In January of 2014, the famous Dakar route passed through Bolivia for the first time
This great motoring event has been taking place in South America instead of Africa for 6 years due to security issues. Until now, the motorcycles, autos, trucks and 4x4s only raced through Argentina and Chile.
Chavo Salvatierra, the Bolivia motorcyclist, brought Dakar to Bolivia this year together with Bolivia's president Evo Morales. It was a true challenge for this sparsely populated country in the heart of South America.
A challenge for the country
The region chosen to organize the event is located around the Uyuni Salt Flats (Salar de Uyuni), a huge, hostile area that is at 4000 meters above sea level.
First, the few roads had to be improved. Distant towns received access to electricity and running water. Housing was built and private homes added bedrooms. The largest city in the Uyuni region has 14,000 inhabitants, and housing with 160 beds was created in the barracks for the athletes and their teams.
At a very late date, notice was given that only motorcycles and 4x4s would enter Bolivia because the route was so difficult. The news did not quell people's enthusiasm because "Dakar never raced through the sky," according to advertising that showed marvelous images to back it up.
Another challenge was the controversy surrounding organization of the event in the country. Environmentalists, indigenous people and numerous alternative movements criticized the "rich people's race." Evidence for this was provided by descriptions of the risk of accidents with wild animals and the risk of leaving the Uyuni Salt Flats with irreparable black footprints.
Pride for the country
Worldwide TV announcers were very excited. They could not hide their admiration for the culture and people of the country, Bolivians with their colorful traditional clothing, tropical fruits in the 4000-meter-altitude market, the way these people live who were thought no longer to exist.
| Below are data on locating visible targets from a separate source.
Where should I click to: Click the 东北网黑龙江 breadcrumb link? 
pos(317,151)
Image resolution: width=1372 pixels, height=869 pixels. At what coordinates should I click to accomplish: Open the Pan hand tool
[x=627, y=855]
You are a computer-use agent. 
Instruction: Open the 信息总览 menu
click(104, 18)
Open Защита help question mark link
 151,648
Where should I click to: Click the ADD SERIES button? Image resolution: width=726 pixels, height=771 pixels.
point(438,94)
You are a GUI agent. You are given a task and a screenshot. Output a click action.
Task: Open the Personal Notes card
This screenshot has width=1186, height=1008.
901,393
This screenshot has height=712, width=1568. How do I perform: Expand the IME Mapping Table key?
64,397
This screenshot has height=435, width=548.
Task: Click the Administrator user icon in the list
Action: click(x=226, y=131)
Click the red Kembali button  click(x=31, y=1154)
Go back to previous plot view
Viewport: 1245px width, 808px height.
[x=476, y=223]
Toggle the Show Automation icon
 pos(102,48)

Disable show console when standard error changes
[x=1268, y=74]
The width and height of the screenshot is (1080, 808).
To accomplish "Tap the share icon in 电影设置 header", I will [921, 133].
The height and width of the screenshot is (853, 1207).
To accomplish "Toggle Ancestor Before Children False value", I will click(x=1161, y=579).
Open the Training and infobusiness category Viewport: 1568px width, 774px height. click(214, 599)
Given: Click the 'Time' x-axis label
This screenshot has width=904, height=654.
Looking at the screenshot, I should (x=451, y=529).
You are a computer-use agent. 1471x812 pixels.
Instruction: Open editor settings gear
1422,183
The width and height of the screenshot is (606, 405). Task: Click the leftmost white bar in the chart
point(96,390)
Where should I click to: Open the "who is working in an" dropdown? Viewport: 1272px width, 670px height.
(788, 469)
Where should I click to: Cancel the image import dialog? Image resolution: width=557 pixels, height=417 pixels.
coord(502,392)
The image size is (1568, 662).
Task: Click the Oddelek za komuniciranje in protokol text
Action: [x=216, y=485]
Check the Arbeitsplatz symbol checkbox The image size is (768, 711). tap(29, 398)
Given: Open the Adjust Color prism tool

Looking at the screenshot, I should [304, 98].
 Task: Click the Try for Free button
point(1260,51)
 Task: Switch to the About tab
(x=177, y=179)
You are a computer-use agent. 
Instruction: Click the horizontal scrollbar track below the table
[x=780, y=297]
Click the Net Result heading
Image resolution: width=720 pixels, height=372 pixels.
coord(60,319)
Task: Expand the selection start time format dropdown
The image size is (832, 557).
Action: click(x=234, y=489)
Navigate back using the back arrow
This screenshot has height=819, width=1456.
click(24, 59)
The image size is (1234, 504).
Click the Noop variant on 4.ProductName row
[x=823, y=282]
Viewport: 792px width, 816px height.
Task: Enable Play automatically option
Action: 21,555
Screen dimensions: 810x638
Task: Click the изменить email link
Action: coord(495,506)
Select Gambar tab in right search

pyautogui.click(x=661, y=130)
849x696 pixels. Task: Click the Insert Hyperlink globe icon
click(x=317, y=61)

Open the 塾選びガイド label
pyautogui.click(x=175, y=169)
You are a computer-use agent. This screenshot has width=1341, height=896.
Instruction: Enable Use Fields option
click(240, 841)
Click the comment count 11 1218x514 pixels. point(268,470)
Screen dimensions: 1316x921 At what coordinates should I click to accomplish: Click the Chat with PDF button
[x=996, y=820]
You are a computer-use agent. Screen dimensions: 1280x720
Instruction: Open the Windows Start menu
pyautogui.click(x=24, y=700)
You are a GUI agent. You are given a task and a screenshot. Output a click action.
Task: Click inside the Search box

At one point, it was important than the race. President Evo Morales spoke of all the Bolivians who came from all over the country to welcome the international athletes. "That day will always be remembered."
The Bolivian press, meanwhile, spread the word about a moving situation where some Bolivian peasants from an apparently abandoned area helped one of the athletes who had an accident. With primitive tools, but very creatively, they repaired his vehicle and helped him return to the race.
The negative criticism about the Dakar event is intense and diverse. However, for two days in Bolivia the motoring event created a feeling of great pride throughout the country.